• **Set task**: Give the listing again, replacing "dropdown" with "drop-down list" everywhere and leaving the rest unchanged.

• **Data entries**:
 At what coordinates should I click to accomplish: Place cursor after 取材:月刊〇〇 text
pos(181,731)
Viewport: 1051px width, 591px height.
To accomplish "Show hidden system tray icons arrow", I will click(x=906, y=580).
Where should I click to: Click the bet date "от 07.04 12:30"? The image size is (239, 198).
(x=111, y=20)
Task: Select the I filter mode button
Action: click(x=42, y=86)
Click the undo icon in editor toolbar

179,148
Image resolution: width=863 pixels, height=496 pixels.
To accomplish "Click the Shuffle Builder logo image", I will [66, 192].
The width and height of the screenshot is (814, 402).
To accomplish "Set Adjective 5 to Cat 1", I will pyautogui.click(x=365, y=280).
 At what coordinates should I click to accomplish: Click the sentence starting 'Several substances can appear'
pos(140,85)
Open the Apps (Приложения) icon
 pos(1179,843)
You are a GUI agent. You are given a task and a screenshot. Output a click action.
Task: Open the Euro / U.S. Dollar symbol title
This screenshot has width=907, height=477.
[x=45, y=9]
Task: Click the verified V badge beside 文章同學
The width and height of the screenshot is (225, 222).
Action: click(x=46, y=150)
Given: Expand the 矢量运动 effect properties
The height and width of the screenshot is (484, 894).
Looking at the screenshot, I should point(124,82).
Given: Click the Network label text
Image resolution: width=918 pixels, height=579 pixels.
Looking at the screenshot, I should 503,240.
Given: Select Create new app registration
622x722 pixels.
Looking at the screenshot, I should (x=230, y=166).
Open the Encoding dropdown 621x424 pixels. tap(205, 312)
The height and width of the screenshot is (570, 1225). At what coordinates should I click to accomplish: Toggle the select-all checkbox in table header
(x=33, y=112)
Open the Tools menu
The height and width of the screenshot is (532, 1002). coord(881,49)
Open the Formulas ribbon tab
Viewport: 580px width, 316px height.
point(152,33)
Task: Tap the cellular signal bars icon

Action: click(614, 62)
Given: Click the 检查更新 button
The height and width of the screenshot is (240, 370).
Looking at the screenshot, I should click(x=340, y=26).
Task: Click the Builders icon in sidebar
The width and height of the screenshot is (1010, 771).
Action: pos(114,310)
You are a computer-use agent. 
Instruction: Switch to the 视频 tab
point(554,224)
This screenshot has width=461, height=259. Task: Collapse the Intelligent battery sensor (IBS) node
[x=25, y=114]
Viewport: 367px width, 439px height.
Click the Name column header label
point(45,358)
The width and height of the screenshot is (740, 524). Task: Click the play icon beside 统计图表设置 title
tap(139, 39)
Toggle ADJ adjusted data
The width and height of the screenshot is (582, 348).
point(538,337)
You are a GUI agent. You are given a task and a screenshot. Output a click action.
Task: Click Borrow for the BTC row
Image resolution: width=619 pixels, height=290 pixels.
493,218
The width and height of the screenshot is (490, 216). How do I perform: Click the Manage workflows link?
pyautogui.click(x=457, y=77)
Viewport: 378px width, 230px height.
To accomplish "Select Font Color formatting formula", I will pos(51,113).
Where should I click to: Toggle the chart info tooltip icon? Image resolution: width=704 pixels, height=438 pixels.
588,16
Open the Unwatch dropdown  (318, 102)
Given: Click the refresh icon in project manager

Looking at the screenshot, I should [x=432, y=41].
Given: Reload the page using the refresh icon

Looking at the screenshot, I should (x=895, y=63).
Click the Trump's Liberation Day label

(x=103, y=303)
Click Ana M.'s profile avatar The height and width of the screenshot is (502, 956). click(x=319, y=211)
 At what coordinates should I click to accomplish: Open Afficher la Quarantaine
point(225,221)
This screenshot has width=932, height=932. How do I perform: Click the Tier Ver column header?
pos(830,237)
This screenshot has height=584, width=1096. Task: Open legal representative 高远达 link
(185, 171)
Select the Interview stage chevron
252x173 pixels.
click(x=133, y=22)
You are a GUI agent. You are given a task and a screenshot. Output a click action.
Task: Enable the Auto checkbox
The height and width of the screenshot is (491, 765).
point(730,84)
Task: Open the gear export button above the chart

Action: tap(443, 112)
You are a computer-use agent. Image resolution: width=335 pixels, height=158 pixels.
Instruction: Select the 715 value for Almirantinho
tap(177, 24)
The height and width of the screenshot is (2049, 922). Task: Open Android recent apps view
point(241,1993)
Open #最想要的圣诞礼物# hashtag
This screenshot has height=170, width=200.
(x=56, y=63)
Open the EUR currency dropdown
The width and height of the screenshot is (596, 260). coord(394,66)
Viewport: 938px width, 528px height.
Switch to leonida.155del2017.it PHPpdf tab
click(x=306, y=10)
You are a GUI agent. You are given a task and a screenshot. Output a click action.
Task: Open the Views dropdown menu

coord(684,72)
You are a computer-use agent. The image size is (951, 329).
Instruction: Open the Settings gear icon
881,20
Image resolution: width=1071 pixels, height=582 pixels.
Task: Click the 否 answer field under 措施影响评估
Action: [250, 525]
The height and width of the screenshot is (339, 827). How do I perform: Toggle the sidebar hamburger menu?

• **Solution for this problem**:
 At what coordinates should I click to accomplish: Place cursor after 取材:月刊〇〇 text
pos(181,731)
Viewport: 1051px width, 591px height.
To accomplish "Show hidden system tray icons arrow", I will click(x=906, y=580).
Where should I click to: Click the bet date "от 07.04 12:30"? The image size is (239, 198).
(x=111, y=20)
Task: Select the I filter mode button
Action: click(x=42, y=86)
Click the undo icon in editor toolbar

179,148
Image resolution: width=863 pixels, height=496 pixels.
To accomplish "Click the Shuffle Builder logo image", I will [66, 192].
The width and height of the screenshot is (814, 402).
To accomplish "Set Adjective 5 to Cat 1", I will pyautogui.click(x=365, y=280).
 At what coordinates should I click to accomplish: Click the sentence starting 'Several substances can appear'
pos(140,85)
Open the Apps (Приложения) icon
 pos(1179,843)
You are a GUI agent. You are given a task and a screenshot. Output a click action.
Task: Open the Euro / U.S. Dollar symbol title
This screenshot has width=907, height=477.
[x=45, y=9]
Task: Click the verified V badge beside 文章同學
The width and height of the screenshot is (225, 222).
Action: click(x=46, y=150)
Given: Expand the 矢量运动 effect properties
The height and width of the screenshot is (484, 894).
Looking at the screenshot, I should point(124,82).
Given: Click the Network label text
Image resolution: width=918 pixels, height=579 pixels.
Looking at the screenshot, I should 503,240.
Given: Select Create new app registration
622x722 pixels.
Looking at the screenshot, I should (x=230, y=166).
Open the Encoding drop-down list 621x424 pixels. tap(205, 312)
The height and width of the screenshot is (570, 1225). At what coordinates should I click to accomplish: Toggle the select-all checkbox in table header
(x=33, y=112)
Open the Tools menu
The height and width of the screenshot is (532, 1002). coord(881,49)
Open the Formulas ribbon tab
Viewport: 580px width, 316px height.
point(152,33)
Task: Tap the cellular signal bars icon

Action: click(614, 62)
Given: Click the 检查更新 button
The height and width of the screenshot is (240, 370).
Looking at the screenshot, I should click(x=340, y=26).
Task: Click the Builders icon in sidebar
The width and height of the screenshot is (1010, 771).
Action: pos(114,310)
You are a computer-use agent. 
Instruction: Switch to the 视频 tab
point(554,224)
This screenshot has width=461, height=259. Task: Collapse the Intelligent battery sensor (IBS) node
[x=25, y=114]
Viewport: 367px width, 439px height.
Click the Name column header label
point(45,358)
The width and height of the screenshot is (740, 524). Task: Click the play icon beside 统计图表设置 title
tap(139, 39)
Toggle ADJ adjusted data
The width and height of the screenshot is (582, 348).
point(538,337)
You are a GUI agent. You are given a task and a screenshot. Output a click action.
Task: Click Borrow for the BTC row
Image resolution: width=619 pixels, height=290 pixels.
493,218
The width and height of the screenshot is (490, 216). How do I perform: Click the Manage workflows link?
pyautogui.click(x=457, y=77)
Viewport: 378px width, 230px height.
To accomplish "Select Font Color formatting formula", I will pos(51,113).
Where should I click to: Toggle the chart info tooltip icon? Image resolution: width=704 pixels, height=438 pixels.
588,16
Open the Unwatch drop-down list  (318, 102)
Given: Click the refresh icon in project manager

Looking at the screenshot, I should [x=432, y=41].
Given: Reload the page using the refresh icon

Looking at the screenshot, I should (x=895, y=63).
Click the Trump's Liberation Day label

(x=103, y=303)
Click Ana M.'s profile avatar The height and width of the screenshot is (502, 956). click(x=319, y=211)
 At what coordinates should I click to accomplish: Open Afficher la Quarantaine
point(225,221)
This screenshot has width=932, height=932. How do I perform: Click the Tier Ver column header?
pos(830,237)
This screenshot has height=584, width=1096. Task: Open legal representative 高远达 link
(185, 171)
Select the Interview stage chevron
252x173 pixels.
click(x=133, y=22)
You are a GUI agent. You are given a task and a screenshot. Output a click action.
Task: Enable the Auto checkbox
The height and width of the screenshot is (491, 765).
point(730,84)
Task: Open the gear export button above the chart

Action: tap(443, 112)
You are a computer-use agent. Image resolution: width=335 pixels, height=158 pixels.
Instruction: Select the 715 value for Almirantinho
tap(177, 24)
The height and width of the screenshot is (2049, 922). Task: Open Android recent apps view
point(241,1993)
Open #最想要的圣诞礼物# hashtag
This screenshot has height=170, width=200.
(x=56, y=63)
Open the EUR currency drop-down list
The width and height of the screenshot is (596, 260). coord(394,66)
Viewport: 938px width, 528px height.
Switch to leonida.155del2017.it PHPpdf tab
click(x=306, y=10)
You are a GUI agent. You are given a task and a screenshot. Output a click action.
Task: Open the Views drop-down list menu

coord(684,72)
You are a computer-use agent. The image size is (951, 329).
Instruction: Open the Settings gear icon
881,20
Image resolution: width=1071 pixels, height=582 pixels.
Task: Click the 否 answer field under 措施影响评估
Action: [250, 525]
The height and width of the screenshot is (339, 827). How do I perform: Toggle the sidebar hamburger menu?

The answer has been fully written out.